Ontario MPP
- In office 1951–1959
- Preceded by: George Eamon Park
- Succeeded by: Andy Thompson
- Constituency: Dovercourt

Personal details
- Born: 15 May 1900 Ballyclare, Ireland
- Died: 19 April 1978 (aged 77) Toronto, Ontario, Canada
- Political party: Progressive Conservative
- Spouse: Helen
- Children: 5
- Occupation: Presbyterian minister

= David Kerr (Ontario politician) =

Canadian politician

David McMaster Kerr (15 May 1900 – 19 April 1978) was a politician in Ontario, Canada. He was a Progressive Conservative member of the Legislative Assembly of Ontario from 1951 to 1959 who represented the downtown Toronto riding of Dovercourt.

==Background==
Kerr was born in Ballyclare, Ireland on 15 May 1900. He emigrated to Canada in 1925. He graduated from McGill University in 1926 and went on to study at Presbyterian Theological College where he graduated in 1936. He became a Presbyterian minister and worked in small Ontario towns of Shakespeare and Waterloo. He became the pastor of Royce Presbyterian Church in west Toronto in 1941. In 1950 he was appointed as the moderator of the West Toronto Presbytery. He and his wife raised five children.

==Politics==
McMaster served as a school trustee from 1947 to 1951.
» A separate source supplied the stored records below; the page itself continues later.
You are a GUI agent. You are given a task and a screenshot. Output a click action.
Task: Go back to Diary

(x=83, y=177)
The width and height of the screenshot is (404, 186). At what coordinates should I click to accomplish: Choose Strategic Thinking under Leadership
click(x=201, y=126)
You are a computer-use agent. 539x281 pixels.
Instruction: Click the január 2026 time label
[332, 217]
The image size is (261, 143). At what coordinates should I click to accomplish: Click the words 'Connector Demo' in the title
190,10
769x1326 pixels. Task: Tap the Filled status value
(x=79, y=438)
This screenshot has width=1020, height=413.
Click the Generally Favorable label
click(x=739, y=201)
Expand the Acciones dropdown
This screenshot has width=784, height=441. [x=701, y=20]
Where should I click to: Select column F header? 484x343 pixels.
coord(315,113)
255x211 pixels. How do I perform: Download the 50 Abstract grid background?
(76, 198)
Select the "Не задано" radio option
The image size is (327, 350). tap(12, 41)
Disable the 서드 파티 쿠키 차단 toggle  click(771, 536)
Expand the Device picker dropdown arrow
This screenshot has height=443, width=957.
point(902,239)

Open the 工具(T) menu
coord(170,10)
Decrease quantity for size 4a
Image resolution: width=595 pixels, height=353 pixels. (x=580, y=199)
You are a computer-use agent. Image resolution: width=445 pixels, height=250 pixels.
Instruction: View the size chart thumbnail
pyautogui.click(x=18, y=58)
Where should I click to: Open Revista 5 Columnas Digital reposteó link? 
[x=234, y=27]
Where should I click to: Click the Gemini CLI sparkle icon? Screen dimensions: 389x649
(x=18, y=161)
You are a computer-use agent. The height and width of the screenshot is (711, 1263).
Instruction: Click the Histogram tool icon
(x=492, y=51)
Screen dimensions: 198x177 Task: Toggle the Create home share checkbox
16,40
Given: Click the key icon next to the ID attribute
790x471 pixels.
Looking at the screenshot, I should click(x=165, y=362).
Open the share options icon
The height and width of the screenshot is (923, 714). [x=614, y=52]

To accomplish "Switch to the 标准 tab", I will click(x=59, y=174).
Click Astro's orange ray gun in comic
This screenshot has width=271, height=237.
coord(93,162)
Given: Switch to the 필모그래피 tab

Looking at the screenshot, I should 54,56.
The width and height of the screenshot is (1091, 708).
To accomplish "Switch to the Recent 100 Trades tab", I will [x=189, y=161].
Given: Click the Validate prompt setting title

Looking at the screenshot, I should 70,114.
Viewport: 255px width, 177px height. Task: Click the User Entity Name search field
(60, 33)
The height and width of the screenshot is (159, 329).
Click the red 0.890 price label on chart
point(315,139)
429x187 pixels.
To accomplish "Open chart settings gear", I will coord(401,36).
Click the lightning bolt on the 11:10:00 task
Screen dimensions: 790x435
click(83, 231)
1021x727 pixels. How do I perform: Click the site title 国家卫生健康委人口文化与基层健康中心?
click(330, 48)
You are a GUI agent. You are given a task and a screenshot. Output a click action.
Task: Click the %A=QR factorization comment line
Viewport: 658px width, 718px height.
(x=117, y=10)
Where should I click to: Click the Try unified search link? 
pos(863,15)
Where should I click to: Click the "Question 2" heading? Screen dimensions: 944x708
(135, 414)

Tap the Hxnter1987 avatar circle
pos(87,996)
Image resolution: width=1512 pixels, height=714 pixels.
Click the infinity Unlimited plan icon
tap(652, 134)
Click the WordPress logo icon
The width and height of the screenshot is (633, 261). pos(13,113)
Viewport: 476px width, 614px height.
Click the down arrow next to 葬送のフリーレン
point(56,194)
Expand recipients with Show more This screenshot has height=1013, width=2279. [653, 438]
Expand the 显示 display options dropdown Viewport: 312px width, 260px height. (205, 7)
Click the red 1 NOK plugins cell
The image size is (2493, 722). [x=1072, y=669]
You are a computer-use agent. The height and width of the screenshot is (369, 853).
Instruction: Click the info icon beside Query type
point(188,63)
He was elected in the 1951 provincial election in the riding of Dovercourt. He defeated CCF incumbent George Eamon Park by 256 votes. He was re-elected in 1955. He was defeated in the 1959 election by Liberal candidate Andy Thompson by 360 votes. During his time in the legislature he served as a backbench supporter to Premier Leslie Frost. He died in 1978.